I just checked it again and it somehow seems that the TED channel breaks my TubeSync. I did move the whole container now to that new, more powerful server. Although I ran the reset-tasks again, it seemed to finish. However, on the dashboard I was left with some +300 tasks and since yesterday, they didn't change at all.

So I just tried to run it again (command line in the docker shell) and it seemed again to finish, but the 381 tasks are not budging. So I checked DMESG on the server and the last few entries are the following:

[180719.989709] [ 346116]     0 346116     1775      110    57344        0             0 bash
[180719.989711] [ 346261]     0 346261  6642120  6623805 53313536        0             0 python3
[180719.989713] oom-kill:constraint=CONSTRAINT_NONE,nodemask=(null),cpuset=871dd185e8211fba2de870124a00bfcd6267a24cbc7387bdbeedd0693bc2b740,mems_allowed=0,global_oom,task_memcg=/docker/4ad1777fb01f4ded8f57860ceccf156df35efbf57acceb345a5ccafe8ecf29cd,task=python3,pid=139663,uid=1000
[180719.989730] Out of memory: Killed process 139663 (python3) total-vm:34100136kB, anon-rss:31812744kB, file-rss:0kB, shmem-rss:0kB, UID:1000 pgtables:64256kB oom_score_adj:0
[180720.561110] oom_reaper: reaped process 139663 (python3), now anon-rss:0kB, file-rss:0kB, shmem-rss:8kB

The python3 process got killed, and possibly that's why the tasks no longer work.

meeb commented 2 years ago

Yep, OOM killing it would indeed stop it from working.

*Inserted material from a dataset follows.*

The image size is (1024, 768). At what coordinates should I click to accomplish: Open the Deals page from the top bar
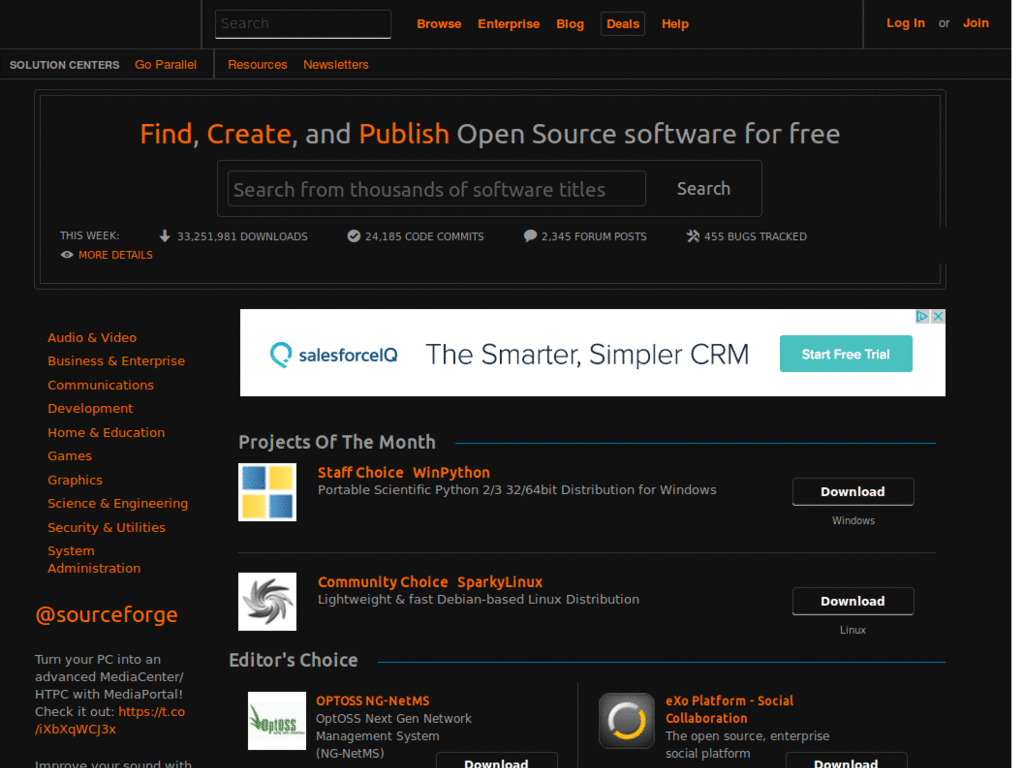point(622,23)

There's no obvious reason why it's keeping so much data loaded in RAM but it's clearly happening regardless due to the evidence here.

MatthK commented 2 years ago

I just tried multiple times to delete the channel, but that one also fails.

Can I just delete those records from the sync_media table directly in the database and then try to delete the source in the web-interface again? Would that create too many troubles in the DB?

meeb commented 2 years ago

Yeah you can just delete the entries in the sync_media table and then the source itself in sync_source. The script version is only slow because it cancels any outstanding tasks for each media item, cleans up files on disk and does other housekeeping. You might have to do some cleanup manually afterwards, but you can certainly just delete the database rows.